Background:  Nevirapine (NVP) -based regimens are recommended for first-line therapy by the World Health Organization (WHO) for HIV-infected children in resource-limited settings. An analysis was conducted to assess the response to treatment to a NVP-based regimen in 2 cohorts of HIV-infected Ugandan children, who were exposed or not exposed to single-dose NVP at birth.

Methods:  HIV-infected children were initiated on stavudine (d4T)/lamivudine (3TC)/NVP. A t-test was performed to compare immunologic and virologic responses at baseline versus 12, 24, 36, and 48 weeks post-therapy.
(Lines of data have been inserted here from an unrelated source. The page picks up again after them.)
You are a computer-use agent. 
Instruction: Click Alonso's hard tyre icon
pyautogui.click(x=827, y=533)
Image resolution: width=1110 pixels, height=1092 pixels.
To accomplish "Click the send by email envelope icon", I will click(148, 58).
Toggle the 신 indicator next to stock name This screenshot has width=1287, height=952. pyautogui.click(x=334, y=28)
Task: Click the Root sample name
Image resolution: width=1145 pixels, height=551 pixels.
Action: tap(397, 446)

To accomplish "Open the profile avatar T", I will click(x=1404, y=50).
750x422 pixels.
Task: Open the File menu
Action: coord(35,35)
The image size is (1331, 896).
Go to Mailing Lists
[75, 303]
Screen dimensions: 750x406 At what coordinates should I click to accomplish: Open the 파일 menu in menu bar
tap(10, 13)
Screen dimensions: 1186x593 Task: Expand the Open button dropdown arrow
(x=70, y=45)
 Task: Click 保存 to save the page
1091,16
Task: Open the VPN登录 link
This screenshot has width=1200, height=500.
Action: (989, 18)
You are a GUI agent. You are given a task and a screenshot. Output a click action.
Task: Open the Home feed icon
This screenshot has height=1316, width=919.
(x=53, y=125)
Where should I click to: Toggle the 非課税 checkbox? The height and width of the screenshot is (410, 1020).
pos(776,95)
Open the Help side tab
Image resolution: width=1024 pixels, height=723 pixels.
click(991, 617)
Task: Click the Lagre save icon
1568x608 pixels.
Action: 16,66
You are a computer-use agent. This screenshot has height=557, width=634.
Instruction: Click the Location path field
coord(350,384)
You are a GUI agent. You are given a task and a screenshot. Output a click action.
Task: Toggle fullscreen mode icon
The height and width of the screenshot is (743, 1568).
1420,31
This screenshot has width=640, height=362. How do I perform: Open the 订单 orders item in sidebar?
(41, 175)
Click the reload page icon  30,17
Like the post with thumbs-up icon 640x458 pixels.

Results:  We enrolled 92 children and started them on HAART. The single-dose NVP cohort was significantly younger than the NVP-unexposed cohort:  median age at enrollment was 1.7 years (range 0.6 to 6.3) for the NVP-exposed group compared to 7.8 years (range 2.9 to 12.4) in NVP-unexposed cohort (p <0.001). Both groups showed sharp increases in CD4 percentage; the younger single-dose NVP-exposed group had a significantly better response at 48 weeks (p <0.0001) than the NVP-unexposed group. Median viral load at baseline was 650,568 copies/mL in the NVP-exposed cohort and 239,027 copies/mL in the NVP-unexposed cohort. Both cohorts (80% of the NVP-unexposed and 76% of the single-dose NVP-exposed group) had a median viral load that was non-detectable (<400copies/mL) after 48 weeks of therapy (p = 0.74). 

*ND = Non-detectable <400 copies/mL

Conclusions:  A NVP-based regimen led to a significant increase in CD4 percentage and decrease in viral load in both single-dose NVP-exposed and NVP-unexposed cohorts after 48 weeks of therapy. These data suggest that prior single-dose NVP exposure did not have a negative effect on treatment success for children placed on a NVP-based HAART at a median age of 1.7 years.